[Records for this exercise]
Content starts

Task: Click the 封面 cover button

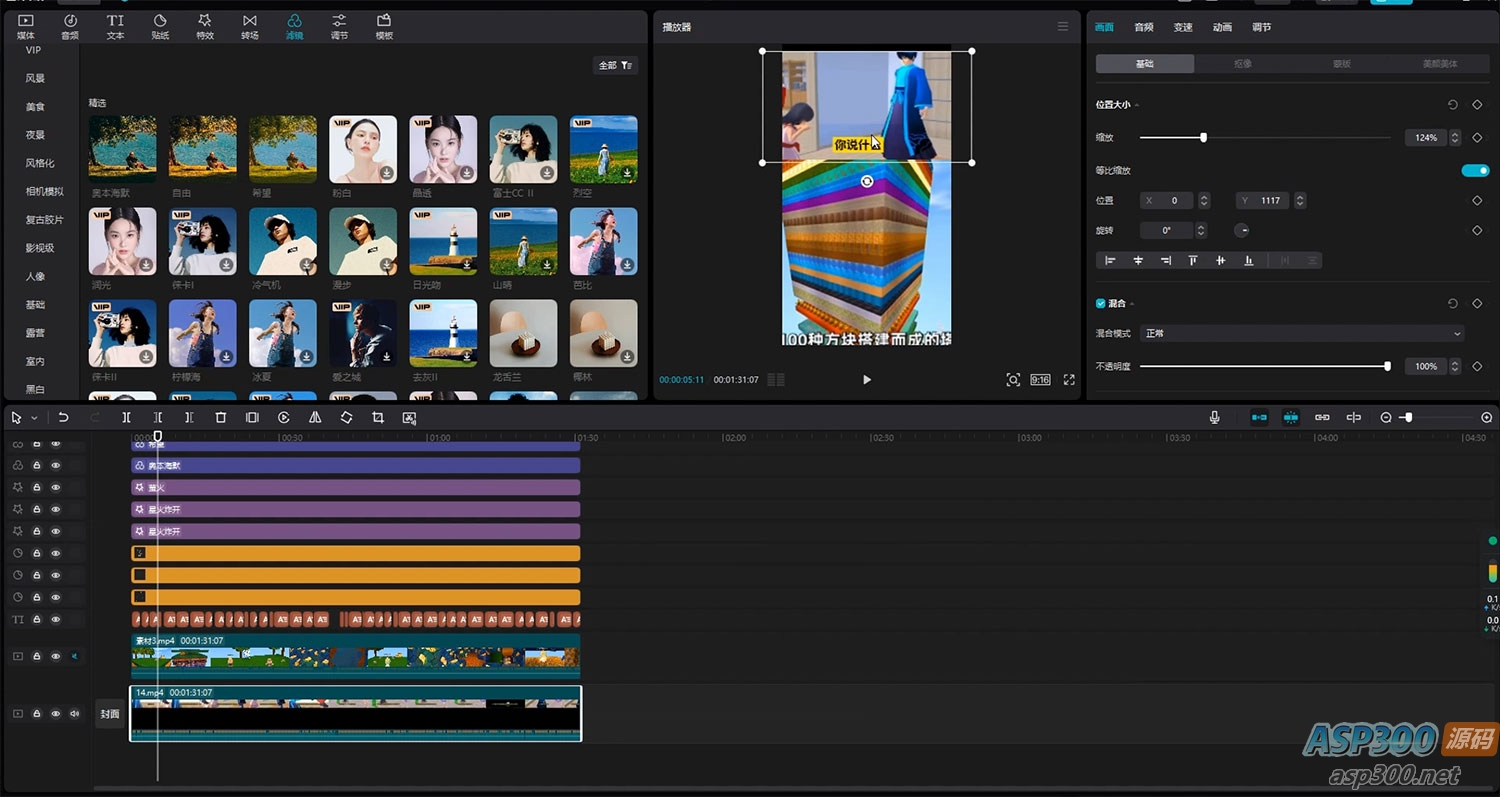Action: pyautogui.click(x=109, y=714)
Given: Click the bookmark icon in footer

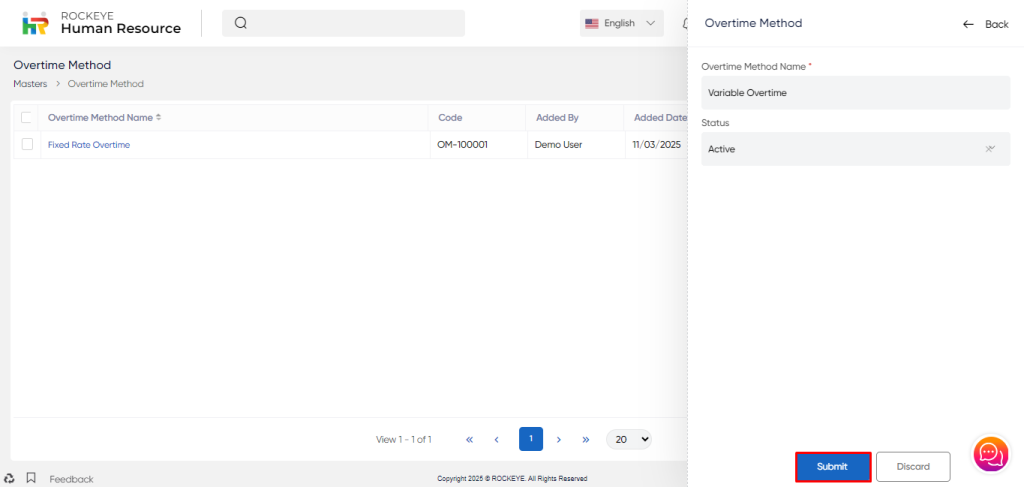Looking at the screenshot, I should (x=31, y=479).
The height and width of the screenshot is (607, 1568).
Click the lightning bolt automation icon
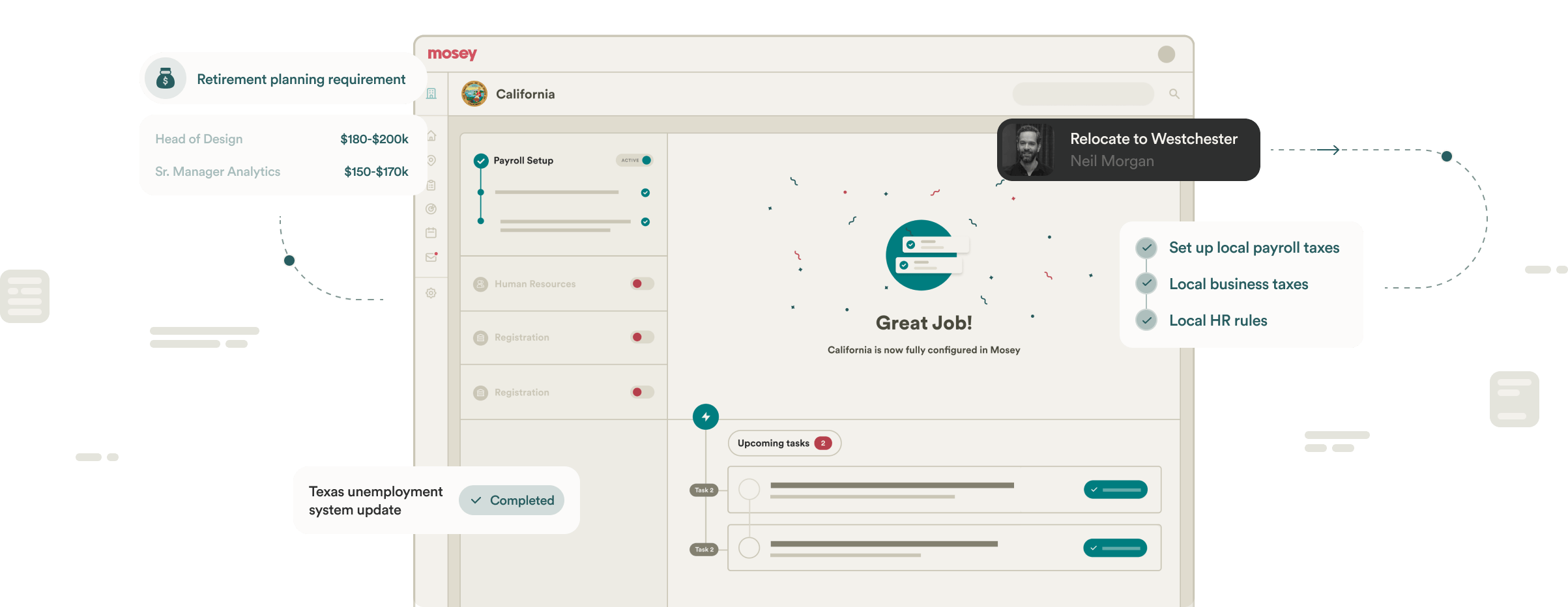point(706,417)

Content ends
Content starts

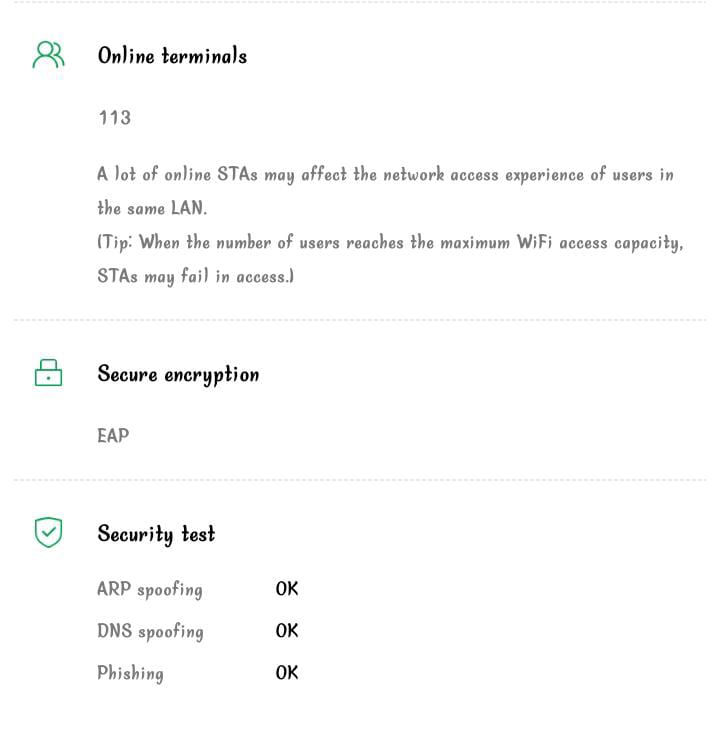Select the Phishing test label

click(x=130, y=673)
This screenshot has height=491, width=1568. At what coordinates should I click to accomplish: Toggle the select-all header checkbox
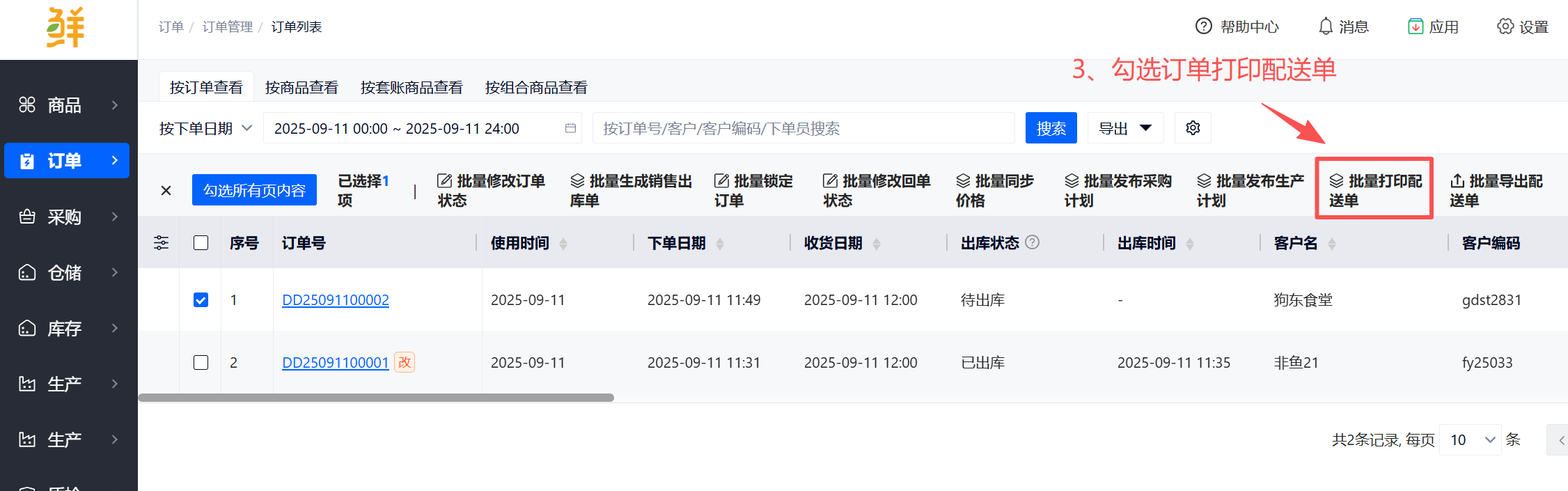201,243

Content ends

[Problem requirements] Could you transcribe exactly the entries above, but only the lines from the one with "Task: Click the 封面 cover button" through the one with "The height and", and without pictures?

[Output]
Task: Click the 封面 cover button

Action: pyautogui.click(x=109, y=714)
Given: Click the bookmark icon in footer

Looking at the screenshot, I should (x=31, y=479).
The height and width of the screenshot is (607, 1568).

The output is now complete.